Bitcoin miners aren’t just surviving the post-halving slump - they’re pivoting hard into AI. The same energy infrastructure built to secure the blockchain is now being repurposed as the fastest on-ramp for AI hyperscalers hitting grid bottlenecks. Brandon Bailey, speaking on TFTC, calls it the “unintended power land grab”: companies like Marathon and CleanSpark locked down land, power, and interconnections during the 2021 hash rate migration. Now, those assets are AI’s most scarce resource.
Google’s $920 million monthly deal with SpaceX for GPU access, revealed in The AI Daily Brief, underscores the severity of the compute crunch. But not every player has orbital leverage. For terrestrial AI, the bottleneck isn’t chips - it’s energized real estate. Core Scientific has already signed leases with CoreWeave, proving miners can deliver. The valuation jump is stark: Bitcoin mining trades at 4-6x EBITDA, while data center REITs like Equinix fetch 20-24x. A single 15-year lease flips the script.
The shift isn’t just financial - it’s cultural. Bitcoin mining rewarded speed and cost-cutting. A downed rig meant lost hash, not catastrophe. AI training is different. It demands five-nines uptime, precision cooling, and industrial redundancy. As Bailey notes, “Phase one is signing the lease.

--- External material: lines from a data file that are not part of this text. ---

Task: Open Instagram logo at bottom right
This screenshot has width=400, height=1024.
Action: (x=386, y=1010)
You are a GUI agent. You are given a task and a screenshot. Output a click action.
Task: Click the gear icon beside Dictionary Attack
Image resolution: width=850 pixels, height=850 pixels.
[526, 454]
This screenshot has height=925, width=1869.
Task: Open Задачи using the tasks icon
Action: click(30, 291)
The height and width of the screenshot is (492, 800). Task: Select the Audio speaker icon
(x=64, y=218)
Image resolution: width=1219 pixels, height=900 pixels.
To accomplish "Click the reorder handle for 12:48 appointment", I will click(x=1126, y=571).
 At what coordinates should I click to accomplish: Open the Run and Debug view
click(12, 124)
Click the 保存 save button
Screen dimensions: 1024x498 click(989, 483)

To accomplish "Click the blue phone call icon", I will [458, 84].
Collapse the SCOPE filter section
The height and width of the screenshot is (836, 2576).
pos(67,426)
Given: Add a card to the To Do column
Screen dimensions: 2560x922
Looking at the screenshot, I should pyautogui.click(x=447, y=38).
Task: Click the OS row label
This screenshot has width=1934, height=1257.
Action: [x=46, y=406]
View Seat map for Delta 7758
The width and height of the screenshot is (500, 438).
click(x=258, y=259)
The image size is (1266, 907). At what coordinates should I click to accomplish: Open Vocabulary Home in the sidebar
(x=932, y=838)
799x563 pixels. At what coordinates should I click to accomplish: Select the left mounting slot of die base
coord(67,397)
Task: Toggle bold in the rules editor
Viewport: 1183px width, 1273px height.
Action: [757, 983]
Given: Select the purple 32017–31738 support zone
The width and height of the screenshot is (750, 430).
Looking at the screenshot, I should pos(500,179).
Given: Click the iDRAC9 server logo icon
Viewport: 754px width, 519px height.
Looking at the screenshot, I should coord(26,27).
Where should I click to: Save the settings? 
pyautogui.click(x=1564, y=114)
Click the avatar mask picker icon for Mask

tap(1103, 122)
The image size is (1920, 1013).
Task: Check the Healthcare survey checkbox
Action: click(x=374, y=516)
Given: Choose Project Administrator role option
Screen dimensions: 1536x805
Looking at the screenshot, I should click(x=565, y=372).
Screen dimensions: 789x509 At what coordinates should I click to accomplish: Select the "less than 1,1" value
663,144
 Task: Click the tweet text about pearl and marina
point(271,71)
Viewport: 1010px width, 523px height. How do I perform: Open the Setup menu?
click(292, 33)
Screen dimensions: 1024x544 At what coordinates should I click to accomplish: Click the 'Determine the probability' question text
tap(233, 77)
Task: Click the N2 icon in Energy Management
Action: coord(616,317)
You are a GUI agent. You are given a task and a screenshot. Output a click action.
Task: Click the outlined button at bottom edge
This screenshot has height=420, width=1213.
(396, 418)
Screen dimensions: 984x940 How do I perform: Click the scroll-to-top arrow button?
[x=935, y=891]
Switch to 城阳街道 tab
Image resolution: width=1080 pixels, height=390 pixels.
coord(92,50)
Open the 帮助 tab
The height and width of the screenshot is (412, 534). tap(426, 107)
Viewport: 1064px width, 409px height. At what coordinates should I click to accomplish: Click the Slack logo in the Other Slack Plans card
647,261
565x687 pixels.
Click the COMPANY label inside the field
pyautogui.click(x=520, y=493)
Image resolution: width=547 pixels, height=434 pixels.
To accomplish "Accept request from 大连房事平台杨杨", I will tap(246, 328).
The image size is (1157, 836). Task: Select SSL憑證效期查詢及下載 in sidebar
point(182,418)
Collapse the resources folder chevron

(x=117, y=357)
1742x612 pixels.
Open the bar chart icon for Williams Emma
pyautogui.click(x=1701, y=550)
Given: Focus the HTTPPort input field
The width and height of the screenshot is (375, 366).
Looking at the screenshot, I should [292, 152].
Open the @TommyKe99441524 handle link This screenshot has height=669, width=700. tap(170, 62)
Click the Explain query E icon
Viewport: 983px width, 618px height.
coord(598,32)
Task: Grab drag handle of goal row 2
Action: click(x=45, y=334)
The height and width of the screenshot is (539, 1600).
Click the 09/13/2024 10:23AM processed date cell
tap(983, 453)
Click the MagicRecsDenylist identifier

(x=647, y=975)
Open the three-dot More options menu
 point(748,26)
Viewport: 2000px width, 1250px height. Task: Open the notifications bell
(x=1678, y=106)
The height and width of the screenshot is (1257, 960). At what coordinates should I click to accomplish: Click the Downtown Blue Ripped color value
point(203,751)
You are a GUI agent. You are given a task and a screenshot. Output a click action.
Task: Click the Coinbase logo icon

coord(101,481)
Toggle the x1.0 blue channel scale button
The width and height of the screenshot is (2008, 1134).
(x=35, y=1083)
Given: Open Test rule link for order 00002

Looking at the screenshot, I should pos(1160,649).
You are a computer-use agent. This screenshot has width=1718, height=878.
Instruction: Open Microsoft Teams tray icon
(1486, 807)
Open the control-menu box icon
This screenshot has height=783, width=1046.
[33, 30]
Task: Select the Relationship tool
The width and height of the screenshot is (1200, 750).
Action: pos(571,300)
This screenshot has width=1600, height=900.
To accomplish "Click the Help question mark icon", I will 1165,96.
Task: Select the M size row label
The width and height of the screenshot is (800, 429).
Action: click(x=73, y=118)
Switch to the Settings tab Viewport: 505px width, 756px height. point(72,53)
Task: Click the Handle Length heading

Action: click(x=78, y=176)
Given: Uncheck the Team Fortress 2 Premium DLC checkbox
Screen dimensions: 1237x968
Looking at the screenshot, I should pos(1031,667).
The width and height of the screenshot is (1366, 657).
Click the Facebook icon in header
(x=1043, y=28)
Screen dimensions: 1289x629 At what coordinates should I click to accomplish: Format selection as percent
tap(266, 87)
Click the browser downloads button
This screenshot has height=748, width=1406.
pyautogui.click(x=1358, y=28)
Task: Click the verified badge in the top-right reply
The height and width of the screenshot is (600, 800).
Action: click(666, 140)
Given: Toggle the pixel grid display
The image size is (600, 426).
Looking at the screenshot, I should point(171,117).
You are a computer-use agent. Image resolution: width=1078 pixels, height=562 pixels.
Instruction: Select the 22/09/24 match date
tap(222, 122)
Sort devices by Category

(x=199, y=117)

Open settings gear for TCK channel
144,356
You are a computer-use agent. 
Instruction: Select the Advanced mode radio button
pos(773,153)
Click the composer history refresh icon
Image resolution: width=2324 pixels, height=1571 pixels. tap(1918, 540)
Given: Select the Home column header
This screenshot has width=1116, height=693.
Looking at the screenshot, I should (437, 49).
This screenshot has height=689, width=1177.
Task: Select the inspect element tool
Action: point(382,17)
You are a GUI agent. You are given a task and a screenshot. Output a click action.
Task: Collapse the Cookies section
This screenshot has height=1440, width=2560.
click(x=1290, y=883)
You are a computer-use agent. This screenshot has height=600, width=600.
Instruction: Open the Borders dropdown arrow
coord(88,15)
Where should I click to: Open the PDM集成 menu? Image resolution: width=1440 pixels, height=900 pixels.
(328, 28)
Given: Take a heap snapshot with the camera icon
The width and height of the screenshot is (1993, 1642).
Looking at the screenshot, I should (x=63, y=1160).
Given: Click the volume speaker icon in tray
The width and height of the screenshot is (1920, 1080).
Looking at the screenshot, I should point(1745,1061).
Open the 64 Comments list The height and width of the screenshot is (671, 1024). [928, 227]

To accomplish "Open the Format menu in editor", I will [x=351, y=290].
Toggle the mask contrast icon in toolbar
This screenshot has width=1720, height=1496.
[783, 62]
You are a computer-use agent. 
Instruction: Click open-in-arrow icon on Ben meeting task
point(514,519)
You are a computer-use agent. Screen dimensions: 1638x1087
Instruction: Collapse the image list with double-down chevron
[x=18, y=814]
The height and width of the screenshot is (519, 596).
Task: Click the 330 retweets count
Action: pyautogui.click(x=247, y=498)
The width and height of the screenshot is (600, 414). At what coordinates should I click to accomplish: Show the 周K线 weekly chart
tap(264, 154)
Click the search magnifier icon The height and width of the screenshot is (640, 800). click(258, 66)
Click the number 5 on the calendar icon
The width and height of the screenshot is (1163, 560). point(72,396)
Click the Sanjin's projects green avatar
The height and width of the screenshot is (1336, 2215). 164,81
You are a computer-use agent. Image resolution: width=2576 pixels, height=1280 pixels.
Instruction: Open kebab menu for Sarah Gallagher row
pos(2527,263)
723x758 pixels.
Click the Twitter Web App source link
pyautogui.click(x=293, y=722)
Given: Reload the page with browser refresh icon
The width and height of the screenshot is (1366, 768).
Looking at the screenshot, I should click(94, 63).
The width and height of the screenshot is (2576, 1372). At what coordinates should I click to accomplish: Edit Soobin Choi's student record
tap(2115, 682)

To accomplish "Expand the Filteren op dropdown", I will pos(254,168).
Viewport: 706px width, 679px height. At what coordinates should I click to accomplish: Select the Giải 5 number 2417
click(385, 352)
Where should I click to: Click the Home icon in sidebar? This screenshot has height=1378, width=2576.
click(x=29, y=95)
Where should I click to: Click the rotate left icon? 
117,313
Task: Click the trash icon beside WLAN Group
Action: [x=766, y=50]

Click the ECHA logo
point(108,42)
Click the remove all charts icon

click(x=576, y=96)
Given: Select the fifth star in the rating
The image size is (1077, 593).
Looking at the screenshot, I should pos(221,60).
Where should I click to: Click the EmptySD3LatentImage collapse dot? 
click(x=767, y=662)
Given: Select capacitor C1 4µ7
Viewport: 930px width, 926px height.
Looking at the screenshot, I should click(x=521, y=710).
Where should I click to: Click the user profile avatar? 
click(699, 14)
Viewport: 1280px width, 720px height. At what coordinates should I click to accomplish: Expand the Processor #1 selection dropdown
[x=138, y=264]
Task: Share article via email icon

Phase two is delivering the build.” The market still discounts miners until they prove they can engineer like Core Scientific.
"The miners own the dirt and the wires that the AI arms race requires."
- Brandon Bailey, TFTC
That physical edge is now a strategic asset. While the Fed pivots from forward guidance to yield curve engineering - aiming to lower long-term rates for AI capex - miners are already monetizing the one resource that can’t be printed: land with power. SpaceX may dominate orbital compute, but on Earth, the race is about who controls the substations.
Arthur Hayes warns the AI debt math is broken - six-year loans for two-year hardware - but miners flipping power to AI avoid that trap. They’re not betting on model margins; they’re selling watts and real estate. Meanwhile, OpenAI and Anthropic face geopolitical headwinds, from Trump blocking Fable 5 to Sanders pushing public AI equity. Miners, by contrast, are neutral infrastructure.
This isn’t a hedge. It’s a hard pivot. The next phase of AI won’t be built solely in Big Tech’s cloud - it’ll run on repurposed mining yards from West Texas to upstate New York. The compute future is grounded, not just in silicon, but in land, power, and the ability to build.